This is a continuation of the thread Upgrade Failure - Need Recovery Advice
- Leap 15.1 Clean installation working properly
- Files and settings are in a backup tar ball on an external drive made with Leap 42.3 . File dates, ownership and permissions are correct in the expanded .tgz
What is the best way to move selected files and settings from the backup to the 15.1 installation while retaining correct dates, ownership and permissions?
My practice, example with user USER:
- In the login screen hit Ctrl-Alt-F2, login as root
- move /home/USER to /home/USER.orig
- From the extracted tarball, ‘cp -a’ the home/USER folder to /home.
You have to mind about the paths though and about trailing slash, otherwise the content of home/USER will land in /home.
Thank you for the prompt and helpful reply.
The old computer backup has a lot of accumulated junk that I would like to leave behind. It had been upgraded repeatedly since about openSUSE 11. Every learning exercise, old project and application experiment has been carried forward for years. Much of it will never be used again and can safely reside in the backup “just in case”.

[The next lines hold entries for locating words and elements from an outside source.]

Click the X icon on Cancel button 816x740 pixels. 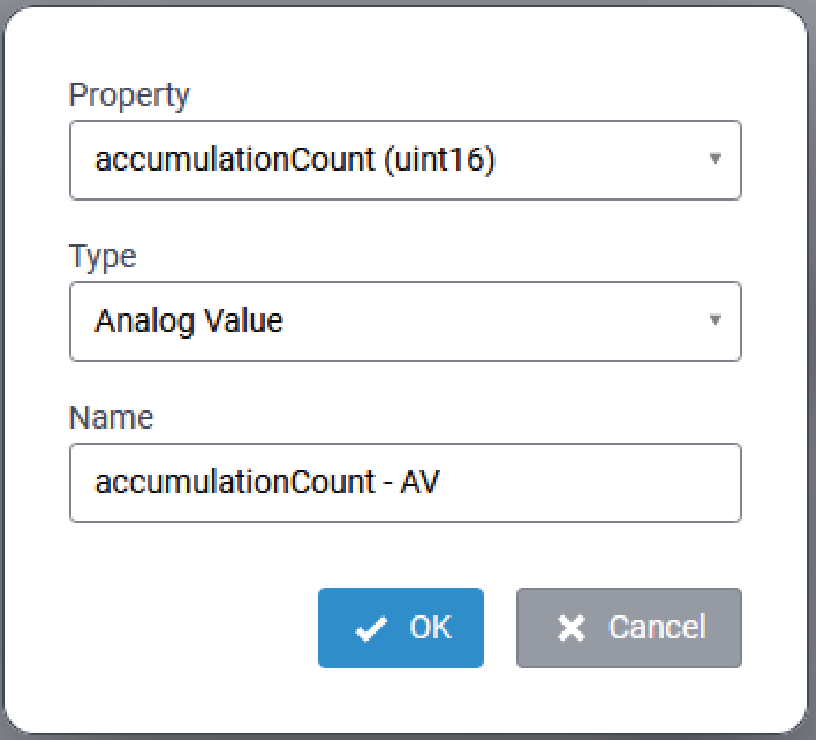[570, 628]
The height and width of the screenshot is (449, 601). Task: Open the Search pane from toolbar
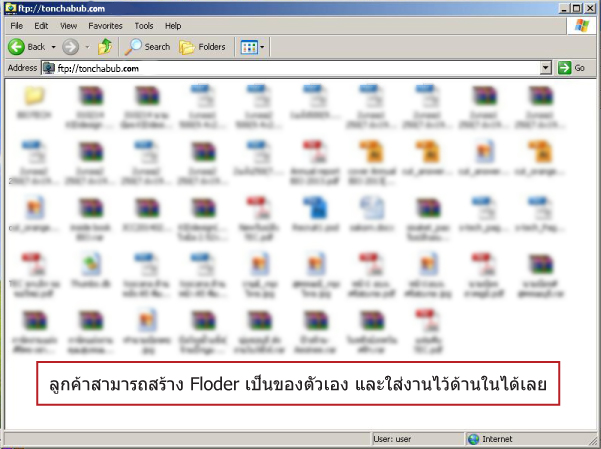pyautogui.click(x=148, y=47)

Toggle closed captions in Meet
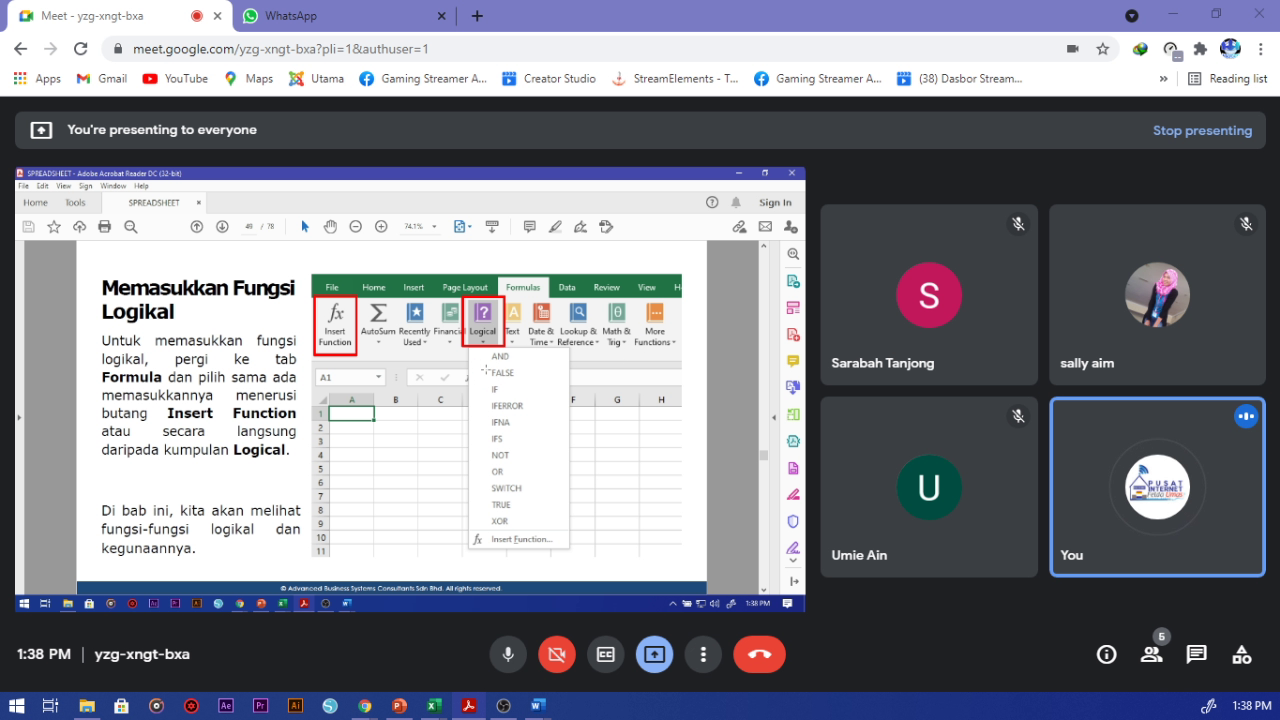605,654
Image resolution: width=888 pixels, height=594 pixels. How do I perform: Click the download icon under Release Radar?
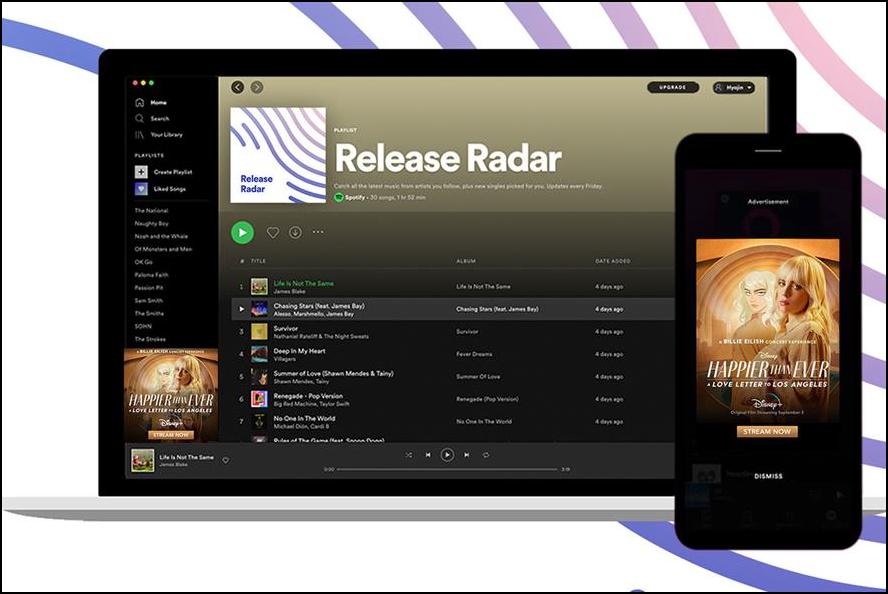pyautogui.click(x=295, y=232)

The various settings are not too important to me. There may be new and better ways of setting things up now anyway.
What I do need is business files and correspondence, family picture albums that have been captioned and tagged at great effort, Kmail correspondence residing in several inbox folders (5 different email accounts in one Kontact app) and, the files and articles from several websites I designed that were on a localhost Apache server (I no longer need the server, just the files). I suspect other things will be needed as I begin to use the new computer.
The procedure you suggest is quite similar to the procedure used in the previous thread Upgrade Failure - Need Recovery Advice. It successfully recovered everything (junk and all) into a new 42.3 installation.
Is there an easy way to selectively import files from the backup while retaining the old file properties?
In your professional opinion, would it be better to import selectively or move it all and clean up later?
You can invoke the cp command with the option to preserve specific or all attributes like permissions, owner, timestamp, etc.
Consult the MAN page for coreutils cp, you can view this online, recommend searching the page with the keyword “preserve”
I’m going to guess that you can do a better job of “cleaning up” by specifying exactly what you want, and how much to preserve rather than trying to clean up what you don’t want. And, to be sure you don’t miss something, retain your backup as long as you feel is needed… maybe forever if you don’t mind finding a place to put it.
Thank you for taking the time to reply and share your knowledge.
Is it possible to do this by moving files in Dolphin? Or would that change file properties?
The reason I ask is that I am not a Linux expert. OpenSUSE suits me for an operating system because it is remarkably stable and doesn’t require constant attention - it just keeps on working and working and working. That allows me to focus on what I do instead of computer maintenance. The downside is that I come here with dumb beginner questions, even though I have been using openSUSE Linux for a decade or more.
I can’t know everything about everything so I would be much more comfortable with a GUI instead of Konsole unless I have are explicit instructions.
The backup drive is a 1 tb Toshiba not much bigger than a deck of cards. I think it is forever, but I thought that about CDs too.
I will wrap up what I have learned for those who might be in a similar situation.
Disaster Recovery is complicated. The devil is in the details, so even if you have a backup, don’t think that just hitting the restore button or copying files will solve everything. For Example:
One application that I need is an old password manager called QPass that I started using long ago. QPass hasn’t been updated in years and isn’t in the standard openSUSE repositories. Using a full Restore from Backup does not install the application. Neither does copying the hidden database file (.qpassdb). Luckily, the application was found in the KDE:Extra repository. Once the Repository was installed, QPass could be installed in YAST. and the old database moved and opened. Gramps (genealogy), KMyMoney (accounting) and other applications may present similar problems.
For the average user like myself, it is a time consuming process.
What problems am I likely to encounter if I start over and restore the Leap 42.3 backup on this Leap 15.1 computer?